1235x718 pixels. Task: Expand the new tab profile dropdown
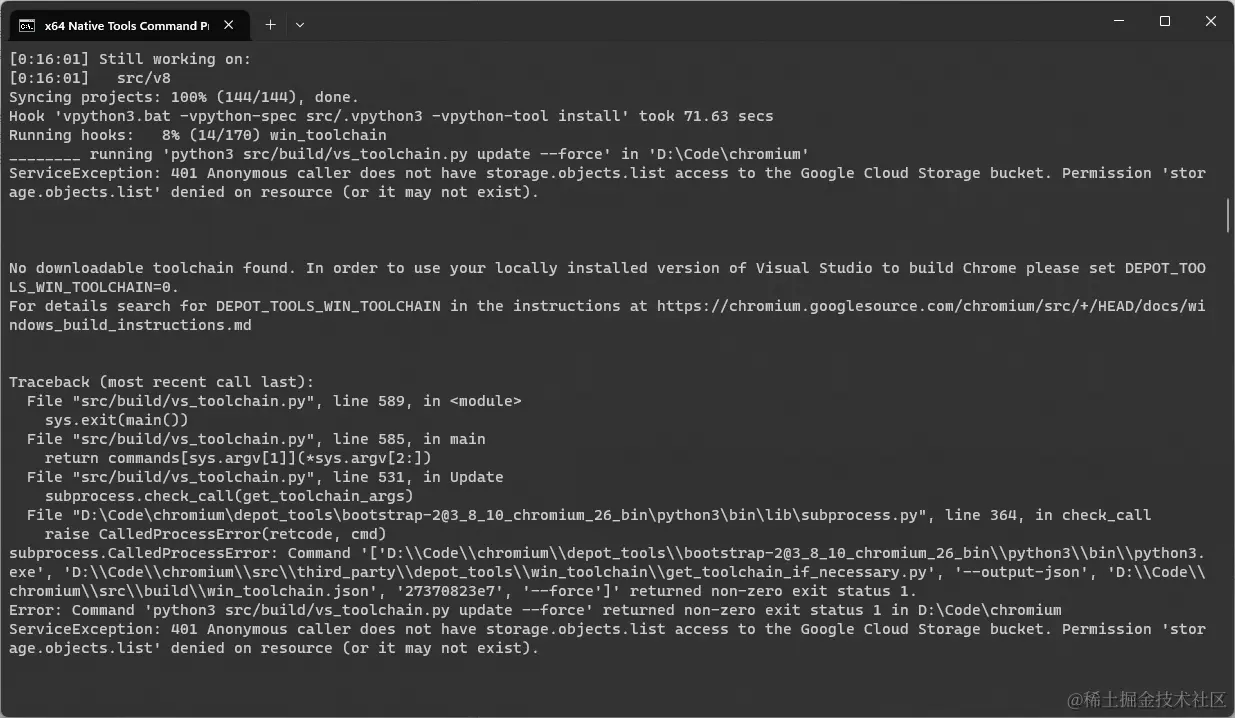point(300,24)
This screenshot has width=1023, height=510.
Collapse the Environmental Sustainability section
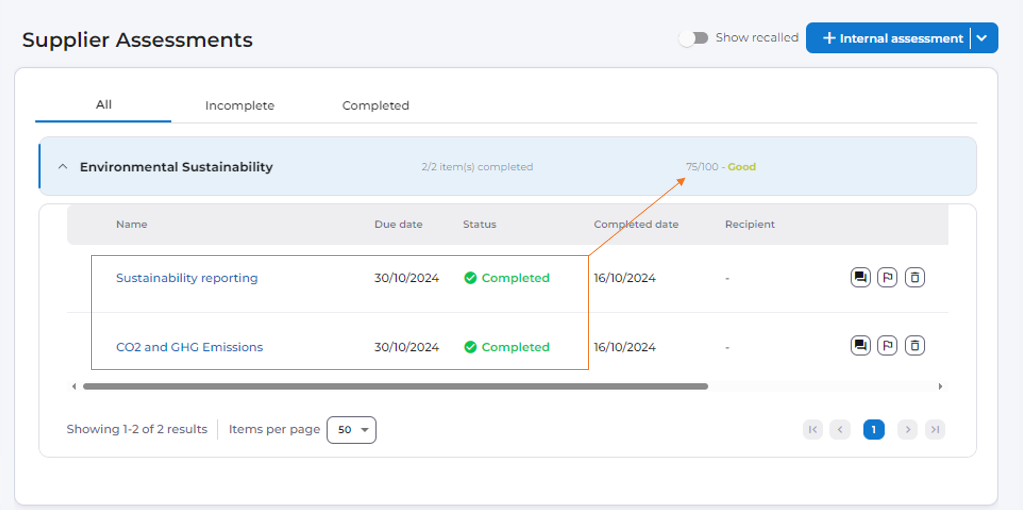pyautogui.click(x=62, y=167)
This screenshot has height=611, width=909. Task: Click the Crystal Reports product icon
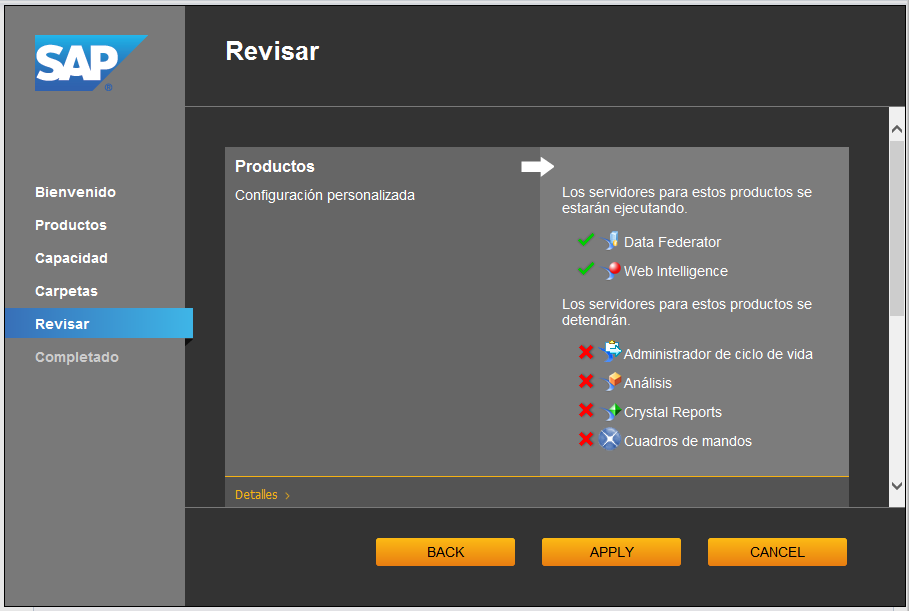[612, 411]
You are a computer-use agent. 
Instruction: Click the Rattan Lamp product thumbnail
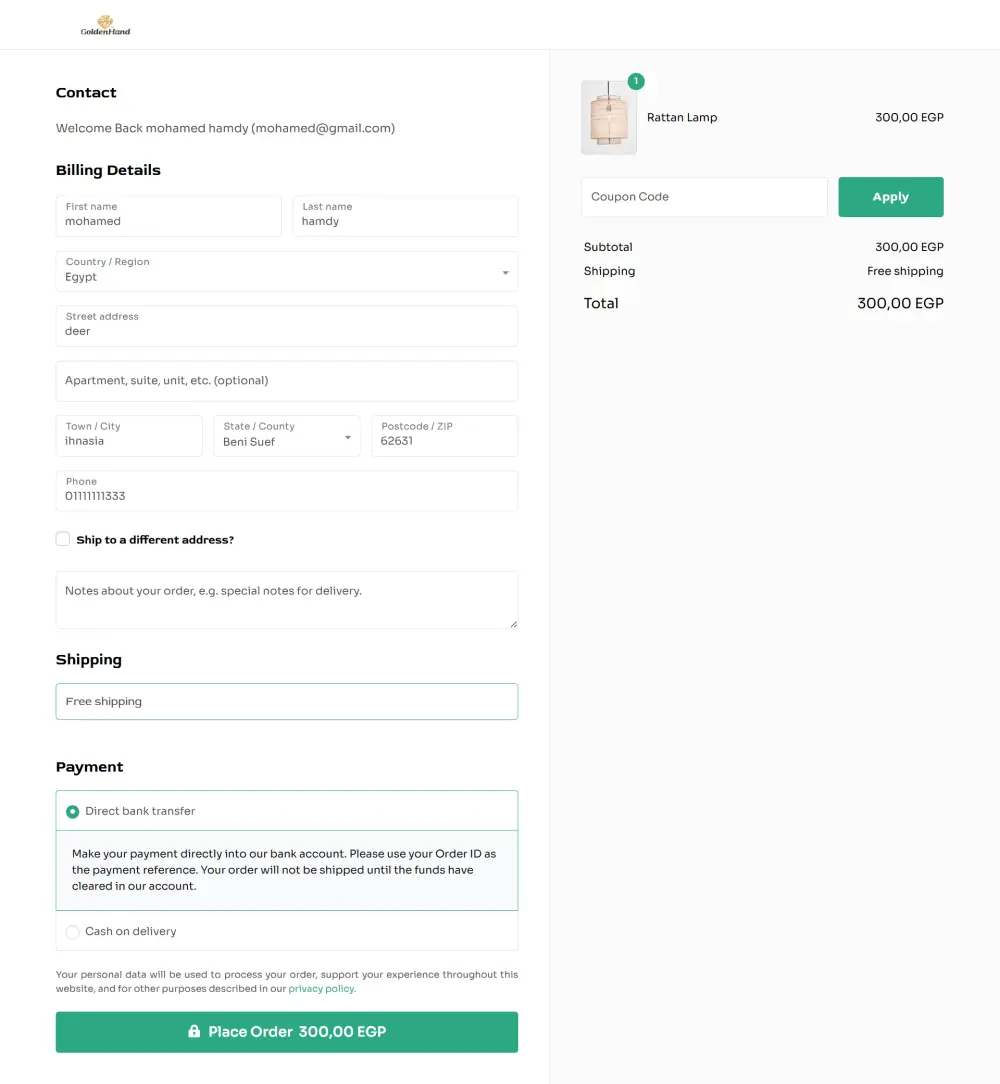[609, 117]
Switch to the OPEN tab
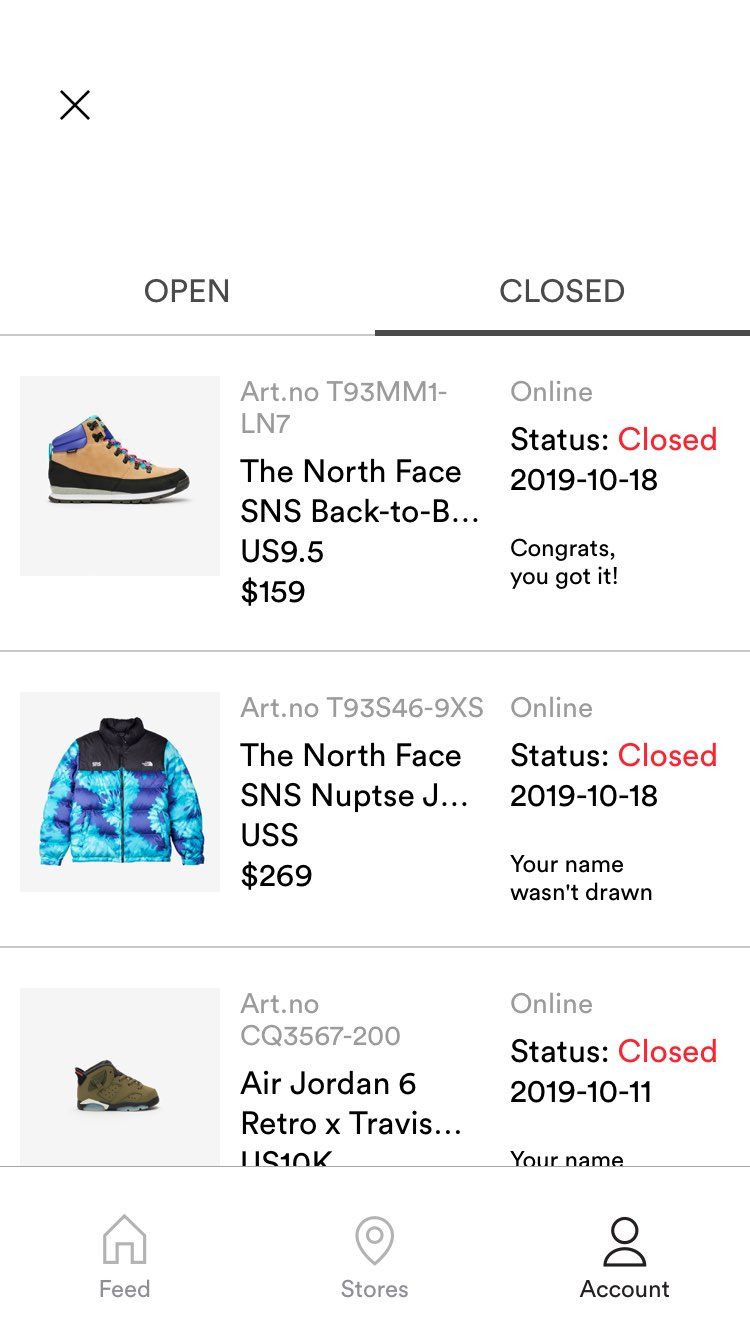This screenshot has height=1334, width=750. pos(187,291)
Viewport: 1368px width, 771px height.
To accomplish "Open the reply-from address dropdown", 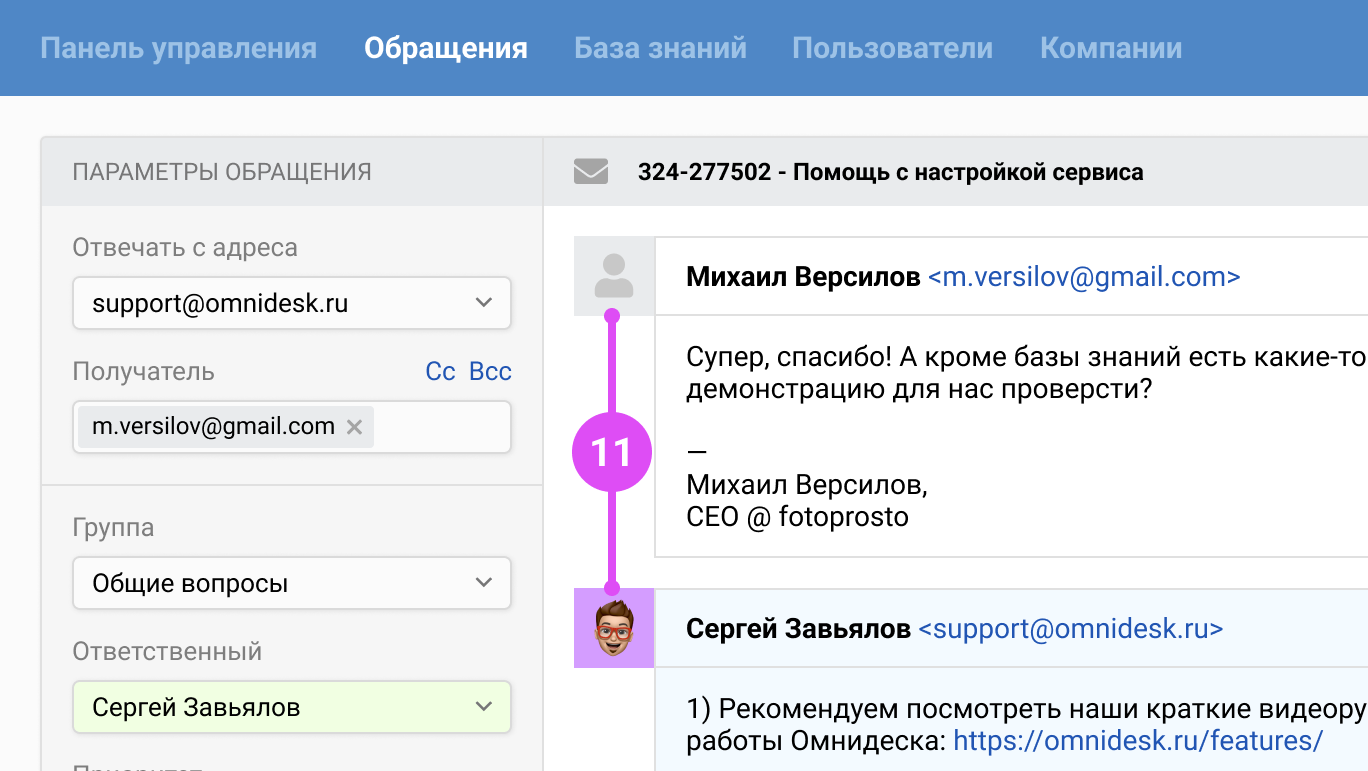I will click(x=291, y=303).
::::
-- ZU ERLEDIGENDE AUFGABE --
Wähle aus dem Material jede Zeile aus, in der die Zeichenfolge „Task“ vorkommt. Achte dabei auf Groß- und Kleinschreibung.

-- ERGEBNIS DER ÜBUNG --
1235x718 pixels. Task: Expand the new tab profile dropdown
This screenshot has height=611, width=909. Task: Click the Crystal Reports product icon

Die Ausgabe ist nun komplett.